Cooking Up Some Fuel?

We’ve been on a biofuel track for some days now and just to be complete across the field of converting biomass to fuel we’re going to look at another process, one called the Syntec Process coming from Syntec Biofuel Inc. that was a spin-off from the University of British Columbia.

Please read to the end before acting on Syntec based information.

We’ve looked at the hot cooking using pyrolysis that goes to forming of crude oil headed to refining and the cold method of enzymes taking starches to sugar then on with fermentation to alcohols. In the “middle” if you will allow, is the Syntec Process that’s using heat with introduced steam and some oxygen. The advantage is the steps are reduced. The costs are yet to be demonstrated where we all can see them.

Nevertheless, the output from the process is syngas, similar to what can be chosen to come out of a pyrolysis unit. Syntec is proposing to pipe the syngas to their proprietary catalytic reformer, which makes ethanol. With control sets and plant construction obviously different from cold fermentation or very hot pyrolysis, it seems the process is headed to one solution – light alcohols – as the gaseous process adds oxygen to the output, a necessity for getting alcohols and a problem for getting petroleum.

The advantages are the feedstocks are not limited to animal and people food crops like corn or sugarcane. It just blows by the need to worry about cellulosic content like pyrolysis processes do. The key lies in the gaseous reforming, where the heat and the steam with just enough oxygen to trigger a reaction yields the CO and H2 that make up the bulk of syngas. What might be the biggest asset that Syntec has might be that their catalytic reformer already produces a mix of the light alcohols up to butanol, the best choice to feed internal combustion engines.

The catalyst, if it can be tuned might be a real breakthrough. There are large markets for methanol usually derived from natural gas at the volumes needed today. That could displace some natural gas back to home heating and other uses. The ethanol market is displacing some oil now for gasoline use and Syntec might have an advantage here. The problem might be in the distillation step that the process needs to finish the ethanol product. If the distillation is to separate the alcohols rather than ethanol from water a cost advantage might be there.

Syntec may have a major play if the catalysts and the process can be tuned to produce butanol. If butanol is tuned for and the operating costs are still under control, the full process may well have a very bright future indeed. Bring butanol with its much higher energy density and very high octane to market at a competitive price there could be huge growth in Syntec installations.

If the output can be tuned, best of all on the fly while operating, and with the wide array of possible feedstocks that gasification allows, Syntec is on to something that could be very big.

But, and a very very big BUT indeed. The firm was compelled into bankruptcy by the current president (a lawyer) who managed to get the company’s full assts in his control. The due diligence here suggests that the gaseous precursor process to the proprietary catalyst reactor is on firm ground. But the entire intellectual prowess is gone. While its stock is traded OTC there are no operating units, prototypes, or customers.
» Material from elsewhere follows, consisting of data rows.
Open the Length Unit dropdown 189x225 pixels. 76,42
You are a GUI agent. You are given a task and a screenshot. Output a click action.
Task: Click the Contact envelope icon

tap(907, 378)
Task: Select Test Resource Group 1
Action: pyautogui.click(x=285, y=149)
See this before taking any action: Bankruptcy of Syntec Biofuels Inc.

Keep in mind that corn ethanol is running about just < 90 gallons from a ton of corn and Syntec is claiming they’re up to 105 gallons a ton from “biomass” which could be anything organic. Coskata asserts they are up to 113 gallons a ton. Its time to show us some real due diligence quality numbers and then we might get excited. Meanwhile . . .

Lets all calm down, biofuels are coming; let’s just not let our capital get waylaid on the journey. Time will tell if Syntec cooking up fuel or something else.

Sometimes due diligence doesn’t pan out. If it weren’t for the OTC shot of buying in I would have simply blown this off like countless other things that don’t merit a post. However, its possible that Syntec might not be all the press releases, blog posts, articles and such hype make it out to be. It’s a glaring example of something, and it isn’t looking like a place to revolutionize biofuels. What the true loss today is that some promising technology doesn’t seem to be going forward. We may never know.